The valorisation of chemical waste is attractive to both industry and society since it enables the conversion of raw materials and pollutants into reusable products. In particular, carbon dioxide and other volatile organic compounds (VOCs, e.g. light-weight alkenes, alkynes and arenes) are inevitable byproducts of the consumption of fossil fuels and several industrial processes. These compounds have a profound impact on the environment - by acting as greenhouse gases - thus the development of synthetic protocols for their re-utilization is key to sustainability. Despite recent advances, state-of-theart methods for the functionalization of CO2 and unsaturated hydrocarbons still heavily rely on the use of transition metal catalysts, thus raising concerns over their cost, toxicity and limited Earth-crust availability. Furthermore, the gaseous nature of both CO2 and VOCs complicates the handling of these reagents, thus thwarting their use in batch reactions.

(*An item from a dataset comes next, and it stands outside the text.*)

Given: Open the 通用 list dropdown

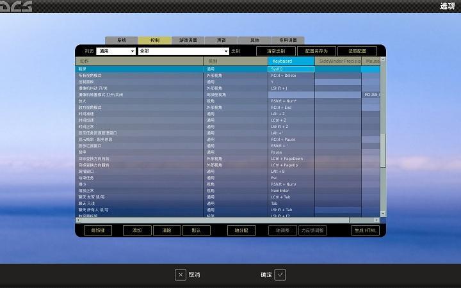Looking at the screenshot, I should click(116, 51).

This project targets the implementation of a metal-free synthetic platform to convert feedstock materials and highly-reactive chemical intermediates into strategic synthetic building blocks, using flow reactors. To realise this, we will design novel 1,3-dipoles of the type of 1 - tailored with a redox-active moiety - which can engage VOCs (such as propyne), CO2, or aryne species in 1,3-dipolar cycloadditions - without the intermediacy of precious transition metals - to deliver cycloadduct products (e.g. 2-4). The presence of a redox-labile functionality renders the cycloadducts prone to single electron transfer (SET) activation - either by reduction or oxidation, depending on the nature of the redox-active moiety -
under electrochemical conditions, this generating radical intermediates. Radical fragmentation from the latter species will deliver highly functionalised fine chemicals (i.e. 5-7), which can serve as intermediates the synthesis blockbuster drugs - such as Aubagio(R), Ibuprofen, and Otezla(R).
Electrochemical methods have been selected as the most convenient and efficient experimental settings to facilitate the SET reduction/oxidation of the redox-active intermediate; since the radical fragmentation process only requires the mediation of an electron. The use of flow reactors - both in parallel and in series - will be crucial to facilitate the use of difficult-to-handle reagents and reactants, such as gases (CO2 and VOCs) and highly-reactive species (arynes). Additionally, flow settings brings clear advantages to electrochemical reactions in terms of efficiency (enhanced electrode-surface area, limited Joule heating and improved energy consumption), selectivity (e.g. use of laminar flow streams),
scalability and experimental ease.
This project sits at the interface between synthetic chemistry, catalysis and chemical engineering. Here, the knowledge of Dr Crisenza in radical-mediated catalytic processes and organic synthesis, combined with the Dryfe group's expertise in both electrochemistry and flow-systems supports the success of these research endeavours.